In: Statistics and Probability
Questions to be completed in RStudio.
. A study involved 51 untreated adult patients with acute myeloblastic leukemia who were given a course of treatment, after which they were assessed as to their response. The variables recorded in the dataset Leukemia are:
```{r}
library(Stat2Data)
data(Leukemia)
summary(Leukemia)
```
- Age: Age at diagnosis (in years)
- Smear: Differential percentage of blasts
- Infil: Percentage of absolute marrow leukemia
infiltrate
- Index: Percentage labeling index of the bone
marrow leukemia cells
- Blasts: Absolute number of blasts, in
thousands
- Temp: Highest temperature of the patient prior
to treatment, in degrees Farenheit
- Resp: 1 = responded to treatment or 0 = failed to
respond
- Time: Survival time from diagnosis (in
months)
- Status: 0 =dead or 1 =alive
a) Fit a logistic model using Resp as the response
and Age as the predictor variable. Interpret the results and state
whether the relationship is statistically significant.
b) Set up a new variable by categorising Age into 3
groups (<30; 30-60; >60) and form a two-way table that
exhibits the nature of the relationship found in a).
c) Redo parts a) and b) using the Temp variable as the
single predictor, taking suitable cutpoints to categorise
Temp.
The first six variables (Age, Smear, Infil, Index, Blasts, Temp)
were all measured pre-treatment. Fit a multiple logistic regression
model using all six of these variables to predict Resp.
d) Based on the output from the model, which of the six
pretreatment variables appear to add to the predictive power of the
model, given that the other variable are included? (Use Wald tests
of the individual coefficients.)
e) Interpret the relationship (if any) between Age and
Resp and also between Temp and Resp indicated in this multiple
model.
f) If a predictor variable is insignificant in the
fitted model here, might it still be possible that it should be
included in a final model. Explain why or why not.
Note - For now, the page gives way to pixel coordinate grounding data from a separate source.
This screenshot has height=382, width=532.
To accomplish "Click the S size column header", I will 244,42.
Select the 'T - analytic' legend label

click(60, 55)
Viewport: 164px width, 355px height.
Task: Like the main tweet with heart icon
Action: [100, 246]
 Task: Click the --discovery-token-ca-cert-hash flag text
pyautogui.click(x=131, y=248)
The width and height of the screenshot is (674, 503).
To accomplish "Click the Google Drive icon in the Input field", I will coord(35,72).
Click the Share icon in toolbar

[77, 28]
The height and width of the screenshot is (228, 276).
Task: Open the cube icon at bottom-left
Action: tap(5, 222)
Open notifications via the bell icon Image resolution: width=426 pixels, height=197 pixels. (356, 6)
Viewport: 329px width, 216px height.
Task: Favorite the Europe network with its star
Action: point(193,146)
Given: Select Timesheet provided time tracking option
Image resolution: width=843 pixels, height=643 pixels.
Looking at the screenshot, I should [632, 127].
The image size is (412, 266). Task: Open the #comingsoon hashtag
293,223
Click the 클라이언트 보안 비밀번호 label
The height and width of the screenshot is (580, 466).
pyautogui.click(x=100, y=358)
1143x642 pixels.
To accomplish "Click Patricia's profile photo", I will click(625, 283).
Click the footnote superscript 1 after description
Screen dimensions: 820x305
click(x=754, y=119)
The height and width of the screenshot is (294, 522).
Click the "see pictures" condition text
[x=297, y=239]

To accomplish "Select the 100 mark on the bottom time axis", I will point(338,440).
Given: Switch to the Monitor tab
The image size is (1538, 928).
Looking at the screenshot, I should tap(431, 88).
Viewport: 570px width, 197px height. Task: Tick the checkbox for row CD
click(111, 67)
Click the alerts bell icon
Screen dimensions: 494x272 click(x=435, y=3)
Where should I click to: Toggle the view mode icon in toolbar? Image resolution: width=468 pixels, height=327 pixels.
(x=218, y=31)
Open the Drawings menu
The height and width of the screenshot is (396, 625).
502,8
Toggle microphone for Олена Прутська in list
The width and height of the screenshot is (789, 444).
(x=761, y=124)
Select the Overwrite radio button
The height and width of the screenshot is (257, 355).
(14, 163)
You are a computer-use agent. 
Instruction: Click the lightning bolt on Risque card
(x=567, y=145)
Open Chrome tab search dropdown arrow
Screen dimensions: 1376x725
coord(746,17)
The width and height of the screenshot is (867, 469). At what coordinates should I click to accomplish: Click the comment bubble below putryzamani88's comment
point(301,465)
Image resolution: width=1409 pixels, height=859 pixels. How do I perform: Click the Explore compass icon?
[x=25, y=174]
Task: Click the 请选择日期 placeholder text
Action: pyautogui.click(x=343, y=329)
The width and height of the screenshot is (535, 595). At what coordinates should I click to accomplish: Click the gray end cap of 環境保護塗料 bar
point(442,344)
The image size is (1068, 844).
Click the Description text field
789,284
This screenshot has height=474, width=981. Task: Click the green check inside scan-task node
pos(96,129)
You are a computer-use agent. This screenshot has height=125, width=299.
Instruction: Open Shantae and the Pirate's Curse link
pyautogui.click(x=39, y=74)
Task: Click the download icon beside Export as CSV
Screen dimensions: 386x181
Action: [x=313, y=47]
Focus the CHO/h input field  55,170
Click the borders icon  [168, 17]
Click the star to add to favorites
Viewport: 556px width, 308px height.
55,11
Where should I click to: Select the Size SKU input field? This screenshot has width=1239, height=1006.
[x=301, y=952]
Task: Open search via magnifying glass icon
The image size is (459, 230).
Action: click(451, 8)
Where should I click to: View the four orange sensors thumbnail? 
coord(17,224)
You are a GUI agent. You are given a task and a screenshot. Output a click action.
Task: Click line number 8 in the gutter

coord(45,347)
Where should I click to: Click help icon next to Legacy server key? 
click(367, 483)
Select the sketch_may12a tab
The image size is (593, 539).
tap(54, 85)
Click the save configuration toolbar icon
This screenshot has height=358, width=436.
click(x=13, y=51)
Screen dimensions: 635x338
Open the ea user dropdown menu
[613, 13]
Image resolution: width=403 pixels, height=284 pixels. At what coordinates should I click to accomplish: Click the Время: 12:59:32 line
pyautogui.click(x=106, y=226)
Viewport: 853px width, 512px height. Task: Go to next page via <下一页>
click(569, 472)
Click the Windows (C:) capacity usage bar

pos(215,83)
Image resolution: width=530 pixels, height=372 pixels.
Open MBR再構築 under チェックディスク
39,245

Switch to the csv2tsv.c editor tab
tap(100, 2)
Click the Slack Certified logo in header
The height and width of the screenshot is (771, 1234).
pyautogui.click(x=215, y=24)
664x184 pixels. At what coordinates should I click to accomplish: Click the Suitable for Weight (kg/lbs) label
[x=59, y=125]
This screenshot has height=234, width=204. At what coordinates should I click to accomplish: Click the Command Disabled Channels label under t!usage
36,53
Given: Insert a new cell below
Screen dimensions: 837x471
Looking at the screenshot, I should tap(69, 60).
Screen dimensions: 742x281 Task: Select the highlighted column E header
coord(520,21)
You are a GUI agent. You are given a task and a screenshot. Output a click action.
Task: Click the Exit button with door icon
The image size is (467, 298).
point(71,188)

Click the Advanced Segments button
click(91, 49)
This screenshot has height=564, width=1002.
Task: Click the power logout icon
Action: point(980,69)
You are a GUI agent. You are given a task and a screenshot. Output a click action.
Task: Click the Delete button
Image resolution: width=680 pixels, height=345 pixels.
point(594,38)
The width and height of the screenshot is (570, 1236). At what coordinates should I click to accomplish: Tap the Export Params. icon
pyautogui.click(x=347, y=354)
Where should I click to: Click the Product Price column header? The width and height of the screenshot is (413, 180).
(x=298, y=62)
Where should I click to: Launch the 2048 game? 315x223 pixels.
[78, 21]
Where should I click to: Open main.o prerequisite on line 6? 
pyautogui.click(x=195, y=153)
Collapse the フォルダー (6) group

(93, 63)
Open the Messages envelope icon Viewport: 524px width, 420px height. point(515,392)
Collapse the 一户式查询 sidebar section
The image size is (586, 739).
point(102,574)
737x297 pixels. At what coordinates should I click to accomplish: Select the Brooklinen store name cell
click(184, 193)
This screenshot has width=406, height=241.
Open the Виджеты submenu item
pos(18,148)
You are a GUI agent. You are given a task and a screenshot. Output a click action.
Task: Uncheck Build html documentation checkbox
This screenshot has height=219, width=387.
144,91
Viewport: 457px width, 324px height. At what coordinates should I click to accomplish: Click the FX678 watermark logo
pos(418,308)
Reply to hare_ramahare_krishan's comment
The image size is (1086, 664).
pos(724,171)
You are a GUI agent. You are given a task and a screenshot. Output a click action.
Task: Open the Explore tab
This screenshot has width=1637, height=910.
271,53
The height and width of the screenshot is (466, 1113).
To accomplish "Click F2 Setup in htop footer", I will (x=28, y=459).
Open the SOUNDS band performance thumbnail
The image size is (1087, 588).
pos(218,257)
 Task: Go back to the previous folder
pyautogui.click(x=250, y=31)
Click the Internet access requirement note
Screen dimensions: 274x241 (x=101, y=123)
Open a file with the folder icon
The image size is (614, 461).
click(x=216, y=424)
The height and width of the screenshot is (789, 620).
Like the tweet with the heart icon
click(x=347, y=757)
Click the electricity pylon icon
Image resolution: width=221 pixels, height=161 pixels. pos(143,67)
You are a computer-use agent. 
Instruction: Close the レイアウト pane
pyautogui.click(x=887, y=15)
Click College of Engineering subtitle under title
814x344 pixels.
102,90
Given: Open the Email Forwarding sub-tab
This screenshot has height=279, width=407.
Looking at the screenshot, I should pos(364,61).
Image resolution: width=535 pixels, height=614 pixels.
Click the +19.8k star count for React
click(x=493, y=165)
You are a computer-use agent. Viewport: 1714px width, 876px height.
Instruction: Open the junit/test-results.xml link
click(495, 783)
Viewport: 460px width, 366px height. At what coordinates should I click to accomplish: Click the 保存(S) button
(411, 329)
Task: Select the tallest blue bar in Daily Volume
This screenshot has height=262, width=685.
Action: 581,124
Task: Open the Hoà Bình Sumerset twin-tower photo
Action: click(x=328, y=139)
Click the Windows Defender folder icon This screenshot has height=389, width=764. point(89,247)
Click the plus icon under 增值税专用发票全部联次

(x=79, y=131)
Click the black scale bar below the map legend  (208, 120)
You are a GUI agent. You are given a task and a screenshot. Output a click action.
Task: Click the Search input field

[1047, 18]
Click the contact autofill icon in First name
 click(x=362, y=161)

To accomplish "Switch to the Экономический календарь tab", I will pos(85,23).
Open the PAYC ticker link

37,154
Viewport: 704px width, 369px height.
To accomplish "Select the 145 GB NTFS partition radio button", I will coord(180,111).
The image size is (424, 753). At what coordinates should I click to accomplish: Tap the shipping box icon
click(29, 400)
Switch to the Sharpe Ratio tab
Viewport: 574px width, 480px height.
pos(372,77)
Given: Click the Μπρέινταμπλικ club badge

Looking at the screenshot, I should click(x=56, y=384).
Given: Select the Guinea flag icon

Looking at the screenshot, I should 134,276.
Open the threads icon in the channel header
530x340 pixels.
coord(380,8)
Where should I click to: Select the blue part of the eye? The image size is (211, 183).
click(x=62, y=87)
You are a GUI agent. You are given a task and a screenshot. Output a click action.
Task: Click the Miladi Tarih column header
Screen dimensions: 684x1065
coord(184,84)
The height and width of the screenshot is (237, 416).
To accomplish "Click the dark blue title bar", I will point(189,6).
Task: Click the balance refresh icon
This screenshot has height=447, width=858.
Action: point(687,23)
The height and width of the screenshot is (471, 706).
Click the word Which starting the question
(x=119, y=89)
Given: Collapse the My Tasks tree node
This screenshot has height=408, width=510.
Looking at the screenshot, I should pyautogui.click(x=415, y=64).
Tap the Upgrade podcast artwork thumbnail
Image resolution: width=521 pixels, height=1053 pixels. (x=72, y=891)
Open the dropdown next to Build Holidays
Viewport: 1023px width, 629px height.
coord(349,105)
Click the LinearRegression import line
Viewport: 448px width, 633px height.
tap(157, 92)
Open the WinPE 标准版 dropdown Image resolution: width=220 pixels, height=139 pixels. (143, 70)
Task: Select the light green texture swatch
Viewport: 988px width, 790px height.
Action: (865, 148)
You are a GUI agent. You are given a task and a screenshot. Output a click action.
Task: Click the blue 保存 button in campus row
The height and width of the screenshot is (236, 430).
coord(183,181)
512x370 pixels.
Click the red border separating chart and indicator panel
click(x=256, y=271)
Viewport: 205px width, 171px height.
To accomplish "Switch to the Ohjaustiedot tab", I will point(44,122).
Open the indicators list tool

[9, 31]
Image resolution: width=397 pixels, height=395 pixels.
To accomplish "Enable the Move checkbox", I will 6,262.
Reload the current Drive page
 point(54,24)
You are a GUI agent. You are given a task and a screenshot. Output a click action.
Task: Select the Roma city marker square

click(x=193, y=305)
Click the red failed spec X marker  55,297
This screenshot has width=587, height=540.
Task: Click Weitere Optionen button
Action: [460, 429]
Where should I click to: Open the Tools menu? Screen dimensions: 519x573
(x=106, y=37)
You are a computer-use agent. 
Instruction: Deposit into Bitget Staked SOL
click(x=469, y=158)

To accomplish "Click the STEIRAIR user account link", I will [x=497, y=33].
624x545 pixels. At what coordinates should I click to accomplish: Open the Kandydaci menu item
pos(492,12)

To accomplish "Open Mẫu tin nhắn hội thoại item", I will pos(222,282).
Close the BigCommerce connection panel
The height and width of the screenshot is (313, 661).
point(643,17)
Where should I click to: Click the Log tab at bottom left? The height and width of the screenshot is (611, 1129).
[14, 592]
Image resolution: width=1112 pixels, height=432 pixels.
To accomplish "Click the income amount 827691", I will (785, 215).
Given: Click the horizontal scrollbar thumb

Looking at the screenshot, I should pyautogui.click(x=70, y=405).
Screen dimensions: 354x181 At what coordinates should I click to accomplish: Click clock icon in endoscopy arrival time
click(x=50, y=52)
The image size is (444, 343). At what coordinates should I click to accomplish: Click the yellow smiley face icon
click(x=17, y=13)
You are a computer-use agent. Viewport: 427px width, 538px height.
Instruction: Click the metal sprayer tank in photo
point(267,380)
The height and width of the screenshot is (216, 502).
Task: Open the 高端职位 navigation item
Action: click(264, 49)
It's problematic to argue the coefficient doesn't matter. It may
simply be poorly measured.
g) Use the change in Deviance values to perform a
test to see if a model that excludes all of the nonsignificant
variables from the model in d) is a reasonable choice for the final
model. Also comment on the stability of the estimated coefficients
between the full model in d) and the reduced model without the
“nonsignificant” terms.
h) Are the estimated coefficients for Age and Temp in
your chosen model consistent with those found in a) and c)?